(INFORMATION SUPPLIED begins)
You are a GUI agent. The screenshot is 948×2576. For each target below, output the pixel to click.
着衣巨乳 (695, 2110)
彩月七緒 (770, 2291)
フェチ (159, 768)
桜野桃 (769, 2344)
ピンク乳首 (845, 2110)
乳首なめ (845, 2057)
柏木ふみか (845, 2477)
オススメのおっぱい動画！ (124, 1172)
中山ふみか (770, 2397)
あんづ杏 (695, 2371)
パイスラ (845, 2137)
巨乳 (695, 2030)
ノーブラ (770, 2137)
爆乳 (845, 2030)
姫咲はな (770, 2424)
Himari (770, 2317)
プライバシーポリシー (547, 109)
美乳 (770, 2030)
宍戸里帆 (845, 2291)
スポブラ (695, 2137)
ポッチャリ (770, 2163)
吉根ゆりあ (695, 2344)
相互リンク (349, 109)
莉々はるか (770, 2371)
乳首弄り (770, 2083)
(INFORMATION SUPPLIED ends)
(INFORMATION SUPPLIED begins)
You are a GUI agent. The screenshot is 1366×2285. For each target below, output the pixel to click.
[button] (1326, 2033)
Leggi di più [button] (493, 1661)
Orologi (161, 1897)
(INFORMATION SUPPLIED ends)
WORK ORDER. Set down precisely the lines above between the line holding "ノーブラ (770, 2137)" and the line holding "乳首弄り (770, 2083)", inclusive, and nothing beyond them.

EXPECTED OUTPUT.
ノーブラ (770, 2137)
爆乳 (845, 2030)
姫咲はな (770, 2424)
Himari (770, 2317)
プライバシーポリシー (547, 109)
美乳 (770, 2030)
宍戸里帆 (845, 2291)
スポブラ (695, 2137)
ポッチャリ (770, 2163)
吉根ゆりあ (695, 2344)
相互リンク (349, 109)
莉々はるか (770, 2371)
乳首弄り (770, 2083)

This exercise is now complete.